One thing you can do to make the surface rough is to paint it and sprinkle lots of sand on it while the paint is wet. We've done that before and it works pretty well!  You just have to re-do it every now and then as it wears down.


----------



## The Egg Bandit (May 17, 2010)

Our kids love old tractor tires.  Put one on it's side on the ground and stand one up in the middle of it.  They will play "king of the mountain" for hours, until someone rolls it off the bottom tire.  I think they get a kick out of the sound their tiny hooves make on the rubber too.  Sometimes they play the game of "who can make the craziest dismount".  It is hysterical to watch.


----------



## glenolam (May 17, 2010)

Wooden electrical wire spools are great.  I just got one and they can't get enough.  I also put three stumps at different heights in a row, sort of like steps, and build a balance beam by nailing a 2x4 to two stumps the same height.

Old roof shingles are great for traction and hoof control.


----------



## lorihadams (May 17, 2010)

www.doubledurangofarm.com  click on the link for playground stuff....you'll see why her goats are spoiled rotten!


----------



## Hillsvale (May 17, 2010)

I put a shipping crate in the pen, bottom side up ... the goat and two lambs would nap unter there (open slatted crate). On the weekend I took the lid from the crate added legs and attached it to the crate... this made two platforms 18" and 31" high.

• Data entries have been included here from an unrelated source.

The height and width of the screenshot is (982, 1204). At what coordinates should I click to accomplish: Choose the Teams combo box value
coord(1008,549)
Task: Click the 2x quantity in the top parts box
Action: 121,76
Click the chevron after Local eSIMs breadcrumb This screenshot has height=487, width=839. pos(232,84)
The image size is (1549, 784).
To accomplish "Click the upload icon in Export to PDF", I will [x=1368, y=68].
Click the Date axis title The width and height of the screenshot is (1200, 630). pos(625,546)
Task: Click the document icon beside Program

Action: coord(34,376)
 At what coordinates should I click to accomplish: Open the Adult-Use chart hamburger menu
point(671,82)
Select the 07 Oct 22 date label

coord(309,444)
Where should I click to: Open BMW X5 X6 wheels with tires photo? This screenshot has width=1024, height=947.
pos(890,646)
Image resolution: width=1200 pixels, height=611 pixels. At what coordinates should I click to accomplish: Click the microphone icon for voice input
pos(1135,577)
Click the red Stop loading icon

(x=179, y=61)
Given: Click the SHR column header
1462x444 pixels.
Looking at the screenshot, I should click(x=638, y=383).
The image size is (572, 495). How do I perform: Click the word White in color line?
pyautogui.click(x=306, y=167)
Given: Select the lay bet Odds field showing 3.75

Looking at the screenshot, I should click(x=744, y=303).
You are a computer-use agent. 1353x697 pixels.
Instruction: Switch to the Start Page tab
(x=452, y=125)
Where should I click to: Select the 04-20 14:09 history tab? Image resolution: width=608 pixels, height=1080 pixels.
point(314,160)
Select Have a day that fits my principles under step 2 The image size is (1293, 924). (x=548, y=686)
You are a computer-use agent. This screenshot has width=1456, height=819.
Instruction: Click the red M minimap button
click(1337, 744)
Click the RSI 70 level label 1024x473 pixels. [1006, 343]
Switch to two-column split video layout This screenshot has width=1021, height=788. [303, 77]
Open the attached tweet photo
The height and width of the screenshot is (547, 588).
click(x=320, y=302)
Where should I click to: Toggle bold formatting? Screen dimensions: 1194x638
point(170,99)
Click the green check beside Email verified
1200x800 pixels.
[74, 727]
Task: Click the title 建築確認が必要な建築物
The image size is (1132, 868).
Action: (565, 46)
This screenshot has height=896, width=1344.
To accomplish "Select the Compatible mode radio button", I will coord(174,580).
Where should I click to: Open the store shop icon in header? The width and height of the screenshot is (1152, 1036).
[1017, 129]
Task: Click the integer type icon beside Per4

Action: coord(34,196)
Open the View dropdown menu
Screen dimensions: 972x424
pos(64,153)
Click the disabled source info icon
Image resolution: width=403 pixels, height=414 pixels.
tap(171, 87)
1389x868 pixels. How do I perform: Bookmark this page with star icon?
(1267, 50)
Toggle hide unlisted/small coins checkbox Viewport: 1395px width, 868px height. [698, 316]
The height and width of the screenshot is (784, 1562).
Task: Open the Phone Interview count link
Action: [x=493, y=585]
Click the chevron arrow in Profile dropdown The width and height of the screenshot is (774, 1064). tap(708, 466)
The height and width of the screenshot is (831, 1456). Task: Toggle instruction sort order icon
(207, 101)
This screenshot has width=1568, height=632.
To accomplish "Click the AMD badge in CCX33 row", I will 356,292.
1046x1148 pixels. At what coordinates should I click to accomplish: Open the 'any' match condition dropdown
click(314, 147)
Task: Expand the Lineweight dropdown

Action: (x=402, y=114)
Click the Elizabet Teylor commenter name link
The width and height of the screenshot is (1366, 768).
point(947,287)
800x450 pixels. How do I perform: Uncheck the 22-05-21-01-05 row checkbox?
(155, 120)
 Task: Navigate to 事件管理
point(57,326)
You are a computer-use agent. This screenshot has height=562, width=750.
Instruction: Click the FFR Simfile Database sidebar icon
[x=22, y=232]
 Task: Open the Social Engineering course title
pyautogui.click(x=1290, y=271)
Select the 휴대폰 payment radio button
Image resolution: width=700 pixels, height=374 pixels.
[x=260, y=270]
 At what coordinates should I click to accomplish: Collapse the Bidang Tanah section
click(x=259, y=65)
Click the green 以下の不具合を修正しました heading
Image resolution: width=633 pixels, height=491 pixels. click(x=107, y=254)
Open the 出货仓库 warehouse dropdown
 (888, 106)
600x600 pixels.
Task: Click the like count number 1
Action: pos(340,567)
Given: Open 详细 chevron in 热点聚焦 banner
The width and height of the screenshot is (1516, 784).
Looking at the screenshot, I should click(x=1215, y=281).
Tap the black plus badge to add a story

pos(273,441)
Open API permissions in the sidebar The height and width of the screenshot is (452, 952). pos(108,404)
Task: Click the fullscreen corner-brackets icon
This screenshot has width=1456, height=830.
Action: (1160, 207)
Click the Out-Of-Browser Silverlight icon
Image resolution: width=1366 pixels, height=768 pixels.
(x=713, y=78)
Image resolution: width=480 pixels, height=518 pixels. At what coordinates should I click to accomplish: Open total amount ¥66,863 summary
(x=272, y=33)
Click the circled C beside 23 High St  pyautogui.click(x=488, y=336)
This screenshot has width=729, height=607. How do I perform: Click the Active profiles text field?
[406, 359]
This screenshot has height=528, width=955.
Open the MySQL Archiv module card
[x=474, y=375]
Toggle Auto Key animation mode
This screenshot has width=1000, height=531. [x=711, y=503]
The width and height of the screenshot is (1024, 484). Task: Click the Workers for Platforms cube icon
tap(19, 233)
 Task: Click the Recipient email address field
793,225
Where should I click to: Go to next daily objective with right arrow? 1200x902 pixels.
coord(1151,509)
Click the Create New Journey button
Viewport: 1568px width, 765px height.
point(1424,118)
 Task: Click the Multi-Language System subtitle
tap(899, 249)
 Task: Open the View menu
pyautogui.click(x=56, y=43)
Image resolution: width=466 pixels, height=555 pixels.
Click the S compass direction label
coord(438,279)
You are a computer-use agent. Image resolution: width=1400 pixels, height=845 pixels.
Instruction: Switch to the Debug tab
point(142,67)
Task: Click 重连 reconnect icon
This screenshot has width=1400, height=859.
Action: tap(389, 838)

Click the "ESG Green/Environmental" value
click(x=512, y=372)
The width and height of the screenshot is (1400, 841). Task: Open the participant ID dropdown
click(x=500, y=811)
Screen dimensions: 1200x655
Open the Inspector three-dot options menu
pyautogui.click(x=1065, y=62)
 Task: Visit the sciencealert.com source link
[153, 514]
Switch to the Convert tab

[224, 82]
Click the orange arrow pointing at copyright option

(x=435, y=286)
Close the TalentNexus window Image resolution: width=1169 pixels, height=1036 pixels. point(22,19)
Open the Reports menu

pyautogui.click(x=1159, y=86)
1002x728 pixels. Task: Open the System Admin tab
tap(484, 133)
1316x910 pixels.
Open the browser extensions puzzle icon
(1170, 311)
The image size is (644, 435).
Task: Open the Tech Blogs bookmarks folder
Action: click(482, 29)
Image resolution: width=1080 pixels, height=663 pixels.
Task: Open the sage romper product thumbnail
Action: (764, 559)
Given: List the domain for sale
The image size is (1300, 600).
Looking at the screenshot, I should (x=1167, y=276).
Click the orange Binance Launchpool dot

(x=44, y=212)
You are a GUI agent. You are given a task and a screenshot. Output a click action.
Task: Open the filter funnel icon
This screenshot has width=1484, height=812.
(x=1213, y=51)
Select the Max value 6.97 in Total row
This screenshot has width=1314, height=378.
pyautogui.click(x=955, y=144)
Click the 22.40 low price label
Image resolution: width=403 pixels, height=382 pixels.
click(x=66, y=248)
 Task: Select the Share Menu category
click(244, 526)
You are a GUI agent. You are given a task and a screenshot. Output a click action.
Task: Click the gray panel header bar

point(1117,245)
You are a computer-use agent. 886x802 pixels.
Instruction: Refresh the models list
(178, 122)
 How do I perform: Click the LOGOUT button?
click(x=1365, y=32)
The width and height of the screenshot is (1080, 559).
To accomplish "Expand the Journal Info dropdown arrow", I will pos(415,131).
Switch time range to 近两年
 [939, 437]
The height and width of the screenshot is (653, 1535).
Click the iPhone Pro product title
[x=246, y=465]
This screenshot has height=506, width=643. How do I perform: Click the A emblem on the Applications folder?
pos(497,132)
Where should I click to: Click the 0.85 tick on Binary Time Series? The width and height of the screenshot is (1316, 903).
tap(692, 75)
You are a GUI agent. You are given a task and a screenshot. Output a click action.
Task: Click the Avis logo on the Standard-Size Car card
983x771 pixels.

I then made a ramp from the top platform, I used roofing shingles on both platforms, put slates of wood (like a ladder) on the ramp with shingles in between for traction .... baby goat is like a ballerena now hopping, skipping and jumping!


----------



## cmjust0 (May 17, 2010)

BEHOLD:  The giant dead tree.







We seriously thought about burning it when we first moved in, but now we're glad we didn't.  It's like a habitrail for goats.  They've literally worn the top of it SLICK.


----------



## jlbpooh (May 17, 2010)

I think that tree is larger than a giant. It is HUGE!


----------



## cmjust0 (May 17, 2010)

It's an ancient white oak.  It's gotta be 5'+ in diameter toward the base, and the 'bell' at the bottom (where the roots used to go into the ground) spans probably '10 from the dirt to the highest tip.

The 'bell' part of the root actually keeps most of the trunk off the ground, so there's kind of a little underpass type deal beneath the trunk..  The goats hang out under there during the summer for shade.  Wish I had a picture to better illustrate what I mean..  :/

Anyway, yep...it's monstrous big.  I'd recommend a ginormous dead tree to anyone with goats.


----------



## Henrietta23 (May 17, 2010)

cmjust0 said:
			
		

> BEHOLD:  The giant dead tree.
> 
> http://www.backyardherds.com/forum/uploads/745_kidtree.jpg
> 
> We seriously thought about burning it when we first moved in, but now we're glad we didn't.  It's like a habitrail for goats.  They've literally worn the top of it SLICK.


Ooooooo, I want one!!


----------



## dianneS (May 18, 2010)

Wow!  That tree is enormous! 

We actually just cut down an old tree in the goat pasture.  We can cut it up and prop the trunk up on some other logs and such!  

Its certainly not that big though!


----------